They were banned in 1988 because they were accused of causing injury and lowering the standard of football being played on them, but could artificial pitches be making a comeback to English football?
If some Football League clubs get their own way, this could be the case. Wycombe Wanderers and Accrington Stanley are two clubs keen to introduce new measures in a bid to cut costs and increase revenue.
Technology has advanced significantly since the likes of Preston North End, Oldham Athletic, Luton Town and Queen's Park Rangers all possessed artificial surfaces and a number of top-flight clubs on the continent now choose plastic over grass.
These hi-tech pitches are approved by world governing body Fifa, while Uefa, which runs football in Europe, allows Champions League ties to be played on artificial surfaces.
Representatives from Wycombe and Accrington believe that these pitches are the future of English football.
"Within 10 years, we will see quite a number of pitches," said Wycombe vice-chairman Brian Kane.
Accrington chief executive Rob Heys added: "There's been a change of opinion recently.
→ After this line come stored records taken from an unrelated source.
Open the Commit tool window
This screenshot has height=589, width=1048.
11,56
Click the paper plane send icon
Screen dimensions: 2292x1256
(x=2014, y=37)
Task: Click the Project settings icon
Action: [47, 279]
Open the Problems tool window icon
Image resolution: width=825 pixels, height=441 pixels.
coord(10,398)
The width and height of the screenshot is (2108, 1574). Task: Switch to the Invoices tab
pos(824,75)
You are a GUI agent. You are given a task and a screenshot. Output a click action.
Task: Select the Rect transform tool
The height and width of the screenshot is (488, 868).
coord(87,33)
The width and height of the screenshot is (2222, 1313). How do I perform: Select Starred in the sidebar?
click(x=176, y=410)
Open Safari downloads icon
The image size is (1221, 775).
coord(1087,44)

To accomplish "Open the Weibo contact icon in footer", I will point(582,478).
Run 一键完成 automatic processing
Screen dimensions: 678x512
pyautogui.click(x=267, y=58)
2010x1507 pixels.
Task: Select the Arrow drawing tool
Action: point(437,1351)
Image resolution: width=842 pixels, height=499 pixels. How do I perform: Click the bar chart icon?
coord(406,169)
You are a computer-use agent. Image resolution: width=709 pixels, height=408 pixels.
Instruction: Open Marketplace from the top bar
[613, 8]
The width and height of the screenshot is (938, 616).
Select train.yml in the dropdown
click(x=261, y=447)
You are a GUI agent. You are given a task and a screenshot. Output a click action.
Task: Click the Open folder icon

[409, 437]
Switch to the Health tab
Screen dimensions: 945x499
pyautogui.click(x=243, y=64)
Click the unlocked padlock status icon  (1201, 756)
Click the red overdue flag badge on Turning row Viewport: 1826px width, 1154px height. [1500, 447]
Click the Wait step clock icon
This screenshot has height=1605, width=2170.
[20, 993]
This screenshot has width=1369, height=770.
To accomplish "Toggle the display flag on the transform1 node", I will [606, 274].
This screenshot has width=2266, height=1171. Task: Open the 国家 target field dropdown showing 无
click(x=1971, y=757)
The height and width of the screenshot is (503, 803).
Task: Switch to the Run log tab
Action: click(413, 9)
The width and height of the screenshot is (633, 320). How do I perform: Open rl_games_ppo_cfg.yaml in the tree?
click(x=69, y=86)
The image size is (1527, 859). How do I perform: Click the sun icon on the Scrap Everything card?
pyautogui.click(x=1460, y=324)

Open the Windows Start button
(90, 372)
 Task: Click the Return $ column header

There is an appetite for them."
However, Burnley chief executive, Paul Fletcher is firmly against the idea.
"I hope they do not appear anytime soon," he said. "I do not think the spectators would like it because it would be like seeing a game of five-a-side not a real game of football.
"I can understand clubs wanting an all-weather pitch that they can use 10 times a week but it would be false. Just like if you put a plastic surface down on the tennis courts at Wimbledon, it would not quite be the same."
Fletcher also says the impact artificial surfaces have on the body should not be underestimated either.
"The players of my era have had major problems with hips and joints as they have got older," said the 60-year-old.
"Modern pitches have shock pads and they are getting better and better but, in my view, they will never replace the beautiful surface of grass."
For artificial surfaces to return to the Football League at some point in the future, there would need to be a proposal and vote in favour at an annual general meeting.
For the vote to be passed, there would need to be a 50% plus one majority of the member 72 clubs, plus 50% plus one club majority in the Championship.
It is unlikely for clubs in the Championship to vote in favour of the artificial pitches given that, if they were promoted to the Premier League, they would have to rip up their pitch and replace it with a grass one.
In my opinion, it's a difficult situation.
Lower league clubs are struggling financially and any help that they can get to improve their revenue and lower costs should be encouraged.
However, if these changes affect the football quality or put players at risk of injury, then there has to be a line drawn and we must find other ways to help struggling clubs.